Cass. com., 10 mai 2011 n°10-18.749, F-P + B, SAS Geneviève Lethu c/ Sté FV (JurisData n°2011-008328 ) : « Mais attendu que les dispositions de l'article 1900 du Code civil, qui offrent au juge la possibilité de fixer un terme pour la restitution d'un prêt, ne sont pas applicables au compte courant d'associé, dont la caractéristique essentielle, en l'absence de convention particulière ou statutaire le régissant, est d'être remboursable à tout moment ».
Par définition, le compte courant d'associé est un compte grâce auquel un associé consent à la société des avances ou des prêts.

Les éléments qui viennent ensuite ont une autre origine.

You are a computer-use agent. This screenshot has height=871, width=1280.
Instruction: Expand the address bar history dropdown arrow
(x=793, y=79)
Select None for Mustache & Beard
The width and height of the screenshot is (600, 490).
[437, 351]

Dans cet arrêt, la chambre commerciale de la Cour de cassation réitère le principe selon lequel le compte courant d'associé est remboursable à tout moment dès que l'associé en fait la demande sauf stipulations contraires pouvant notamment figurer dans les statuts ou dans la convention de compte courant conclue entre l'associé et la société.
En l'espèce, la SAS Geneviève Lethu qui avait refusé le remboursement immédiat du compte courant d'un associé, s'est vu ordonner, par la cour d'appel de Poitiers (1), de procéder à ce remboursement.
La Cour de cassation a confirmé cette décision en application d'une jurisprudence bien établie (2) qui considère qu'en l'absence de terme fixé au compte courant d'associé, il peut être remboursé à tout moment, indépendamment des éventuelles difficultés financières de la société.
Toutefois, il ressort de cet arrêt un apport nouveau en ce que la chambre commerciale de la Cour de cassation se prononce ici sur le fondement du droit commun du Code civil et plus particulièrement sur l'article 1900 (3) relatif au prêt de consommation et au simple prêt dont elle écarte l'application.
Face à cette décision, il est important de souligner qu'une attention particulière doit être portée à la rédaction des stipulations relatives au compte courant d'associé afin d'encadrer le remboursement de celui-ci. Ainsi, il pourra par exemple être stipulé que le solde du compte courant ne sera remboursé qu'à la condition que la trésorerie de la société le permette (4). Mais il est également possible de conclure avec l'associé une convention de blocage selon laquelle la société s'engage à ne pas rembourser le solde créditeur du compte courant avant le terme prévu et l'associé s'engage quant à lui à ne pas demander et à ne pas accepter ce remboursement.
Par ailleurs, et conformément à une jurisprudence antérieure (5), il semble que dans le cas où la société qui se voit être dans l'obligation de rembourser immédiatement le compte courant d'associé alors qu'elle rencontre des difficultés financières, celle-ci est en droit de demander au juge l'octroi de délais de paiement dans la limite de deux ans en application de l'article 1244-1 du Code civil (6).
1/ CA Poitiers 23 mars 2010, 2e ch. civ. 2/ Cass. com. 24/06/1997 n° 95-20.056, F-P+B, Sté Gamm c/Gambet : RJDA 11/97 n°1349 ; CA Versailles 2/04/1999, 3ème ch., Louis Dreyfus France c/ de Bois ès qual. ; Cass. com. 03/11/2004 n° 01-17.491, F-D Sté Constantin c/ C. : JurisData n°2004-025485 ; Cass. com. 8/12/2009 n° 08-16.418, F-D, J. c/ J. : RJDA 3/10 n°246 3/ Article 1900 du Code civil : « S'il n'a pas été fixé de terme pour la restitution, le juge peut accorder à l'emprunteur un délai suivant les circonstances ». 4/ Cass. com. 9-10-2007 n° 06-19.060 : RJDA 1/08 n°41 5/ CA Montpellier, 2ème ch., 16/12/2008 n° 07-7912, SARL Jacar c/ C. : Dr. sociétés 2009 comm. n° 87, note M.-L. Coquelet 6/ Article 1244-1 du Code civil : « Toutefois, compte tenu de la situation du débiteur et en considération des besoins du créancier, le juge peut, dans la limite de deux années, reporter ou échelonner le paiement des sommes dues. Par décision spéciale et motivée, le juge peut prescrire que les sommes correspondant aux échéances reportées porteront intérêt à un taux réduit qui ne peut être inférieur au taux légal ou que les paiements s'imputeront d'abord sur le capital. En outre, il peut subordonner ces mesures à l'accomplissement, par le débiteur, d'actes propres à faciliter ou à garantir le paiement de la dette. Les dispositions du présent article ne s'appliquent pas aux dettes d'aliments ».